TO DO — Copy out all of the records, exactly as they appear.

AVAILABLE RECORDS —
==========
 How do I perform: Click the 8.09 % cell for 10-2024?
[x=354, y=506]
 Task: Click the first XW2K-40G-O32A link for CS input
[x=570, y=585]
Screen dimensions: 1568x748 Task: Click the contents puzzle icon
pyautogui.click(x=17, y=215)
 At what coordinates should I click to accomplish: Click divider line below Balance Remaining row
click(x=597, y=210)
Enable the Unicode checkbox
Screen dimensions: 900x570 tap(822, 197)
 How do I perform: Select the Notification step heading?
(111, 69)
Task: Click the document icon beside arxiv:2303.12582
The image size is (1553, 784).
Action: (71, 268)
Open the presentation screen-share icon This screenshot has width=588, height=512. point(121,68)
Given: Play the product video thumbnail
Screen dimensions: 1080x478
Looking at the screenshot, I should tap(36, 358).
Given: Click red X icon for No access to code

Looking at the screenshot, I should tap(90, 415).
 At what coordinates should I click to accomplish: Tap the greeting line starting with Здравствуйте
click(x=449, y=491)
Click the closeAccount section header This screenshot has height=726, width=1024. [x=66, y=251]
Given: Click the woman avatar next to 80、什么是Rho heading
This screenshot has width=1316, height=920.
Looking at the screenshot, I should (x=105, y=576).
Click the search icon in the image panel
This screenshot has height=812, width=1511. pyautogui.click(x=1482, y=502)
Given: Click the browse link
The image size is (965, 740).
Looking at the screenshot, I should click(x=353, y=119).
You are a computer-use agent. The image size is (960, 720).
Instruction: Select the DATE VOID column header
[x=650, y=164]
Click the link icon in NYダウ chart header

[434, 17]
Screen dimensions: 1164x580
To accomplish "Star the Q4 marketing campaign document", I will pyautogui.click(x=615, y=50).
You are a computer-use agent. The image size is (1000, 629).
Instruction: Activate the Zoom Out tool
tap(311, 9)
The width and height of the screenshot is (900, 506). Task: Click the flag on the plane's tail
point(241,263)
==========
RESULT —
 How do I perform: Click the 8.09 % cell for 10-2024?
[x=354, y=506]
 Task: Click the first XW2K-40G-O32A link for CS input
[x=570, y=585]
Screen dimensions: 1568x748 Task: Click the contents puzzle icon
pyautogui.click(x=17, y=215)
 At what coordinates should I click to accomplish: Click divider line below Balance Remaining row
click(x=597, y=210)
Enable the Unicode checkbox
Screen dimensions: 900x570 tap(822, 197)
 How do I perform: Select the Notification step heading?
(111, 69)
Task: Click the document icon beside arxiv:2303.12582
The image size is (1553, 784).
Action: (71, 268)
Open the presentation screen-share icon This screenshot has width=588, height=512. point(121,68)
Given: Play the product video thumbnail
Screen dimensions: 1080x478
Looking at the screenshot, I should tap(36, 358).
Given: Click red X icon for No access to code

Looking at the screenshot, I should tap(90, 415).
 At what coordinates should I click to accomplish: Tap the greeting line starting with Здравствуйте
click(x=449, y=491)
Click the closeAccount section header This screenshot has height=726, width=1024. [x=66, y=251]
Given: Click the woman avatar next to 80、什么是Rho heading
This screenshot has width=1316, height=920.
Looking at the screenshot, I should (x=105, y=576).
Click the search icon in the image panel
This screenshot has height=812, width=1511. pyautogui.click(x=1482, y=502)
Given: Click the browse link
The image size is (965, 740).
Looking at the screenshot, I should click(x=353, y=119).
You are a computer-use agent. The image size is (960, 720).
Instruction: Select the DATE VOID column header
[x=650, y=164]
Click the link icon in NYダウ chart header

[434, 17]
Screen dimensions: 1164x580
To accomplish "Star the Q4 marketing campaign document", I will pyautogui.click(x=615, y=50).
You are a computer-use agent. The image size is (1000, 629).
Instruction: Activate the Zoom Out tool
tap(311, 9)
The width and height of the screenshot is (900, 506). Task: Click the flag on the plane's tail
point(241,263)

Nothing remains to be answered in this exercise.